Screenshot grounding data
============

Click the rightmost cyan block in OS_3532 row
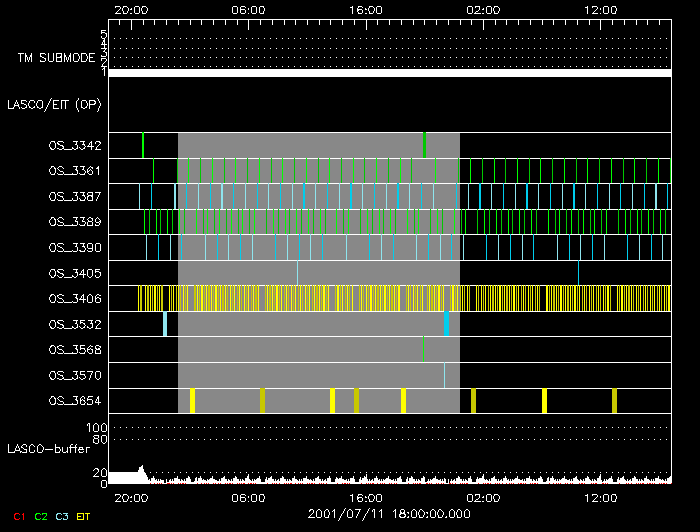 [x=446, y=324]

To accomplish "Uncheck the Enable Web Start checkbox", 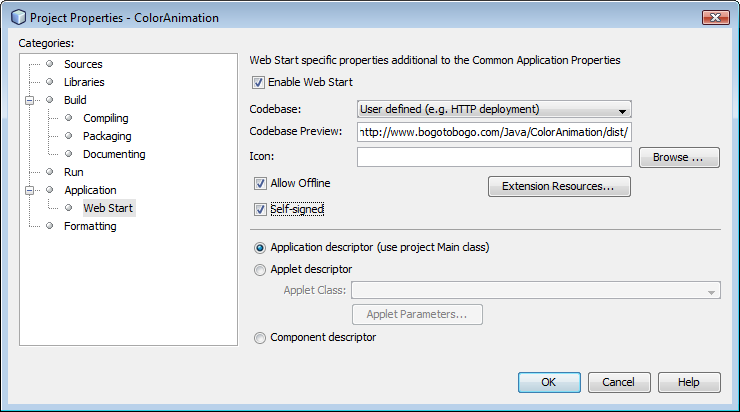I will pos(258,83).
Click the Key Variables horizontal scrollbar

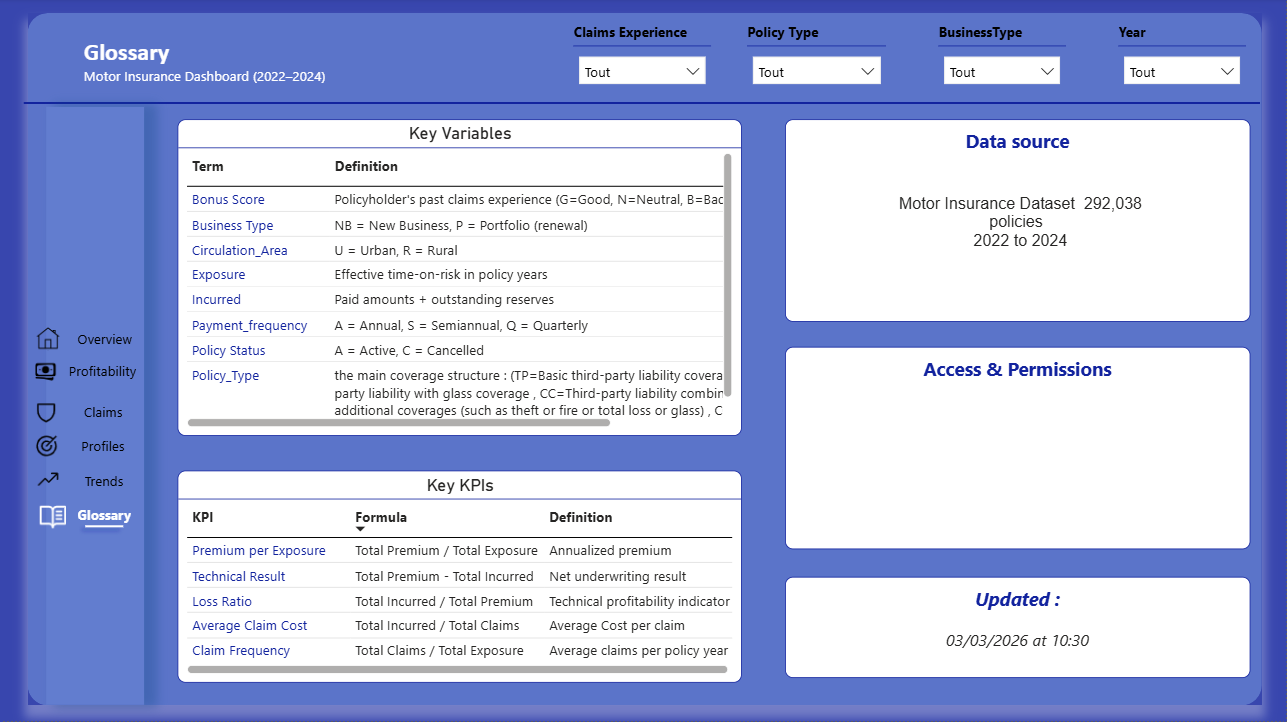tap(398, 423)
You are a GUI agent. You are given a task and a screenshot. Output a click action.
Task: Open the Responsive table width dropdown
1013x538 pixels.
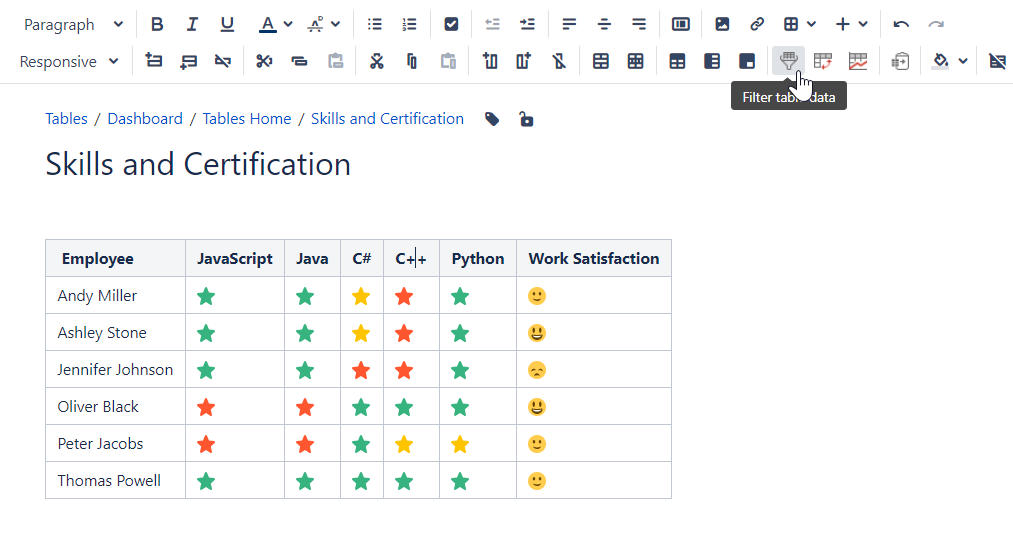[70, 62]
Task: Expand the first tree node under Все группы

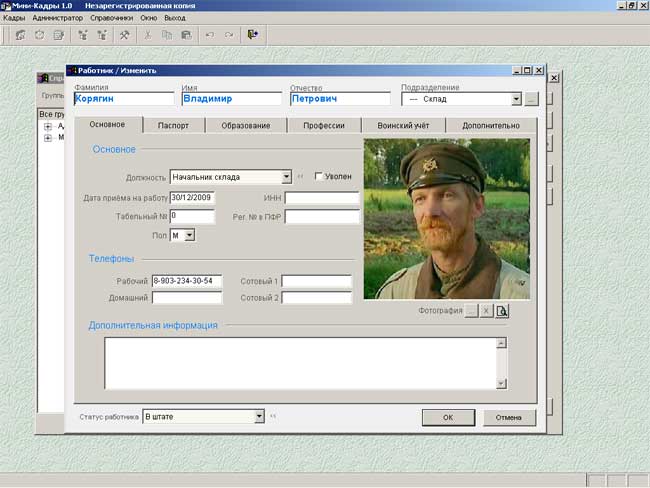Action: pos(48,126)
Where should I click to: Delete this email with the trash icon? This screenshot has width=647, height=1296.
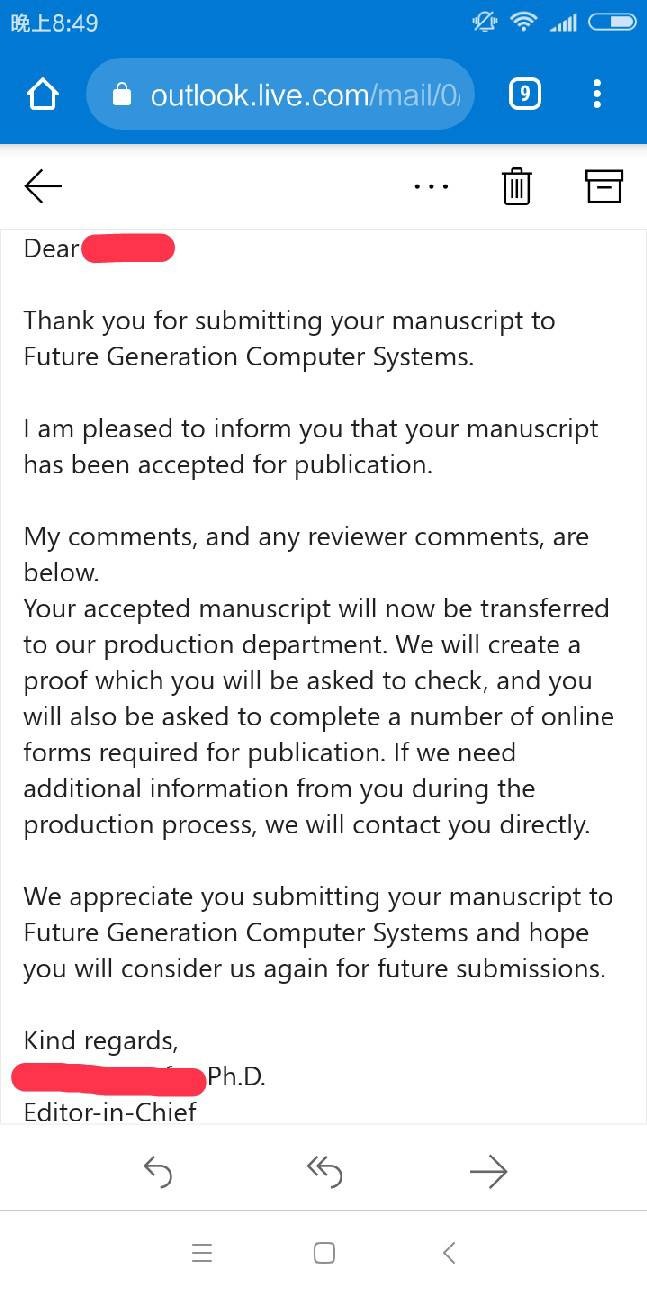pyautogui.click(x=517, y=186)
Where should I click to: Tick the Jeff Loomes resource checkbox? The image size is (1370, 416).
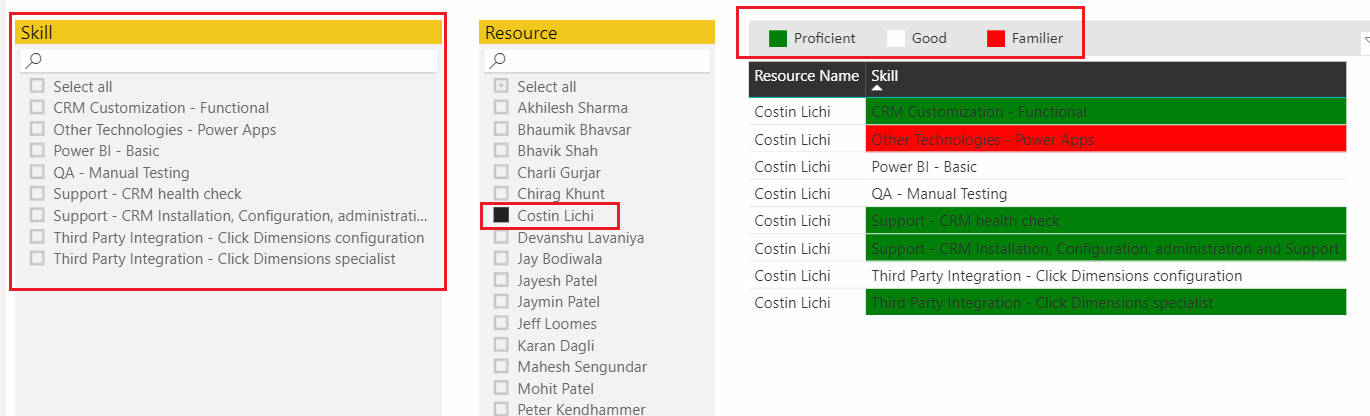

============

[Exercise]
Transcribe exactly the span of lines from the line holding "Task: Expand the" through the last line above, both included. Pictures stay out.

[Answer box]
Task: Expand the first tree node under Все группы

Action: pos(48,126)
Where should I click to: Delete this email with the trash icon? This screenshot has width=647, height=1296.
pyautogui.click(x=517, y=186)
Where should I click to: Tick the Jeff Loomes resource checkbox? The image size is (1370, 416).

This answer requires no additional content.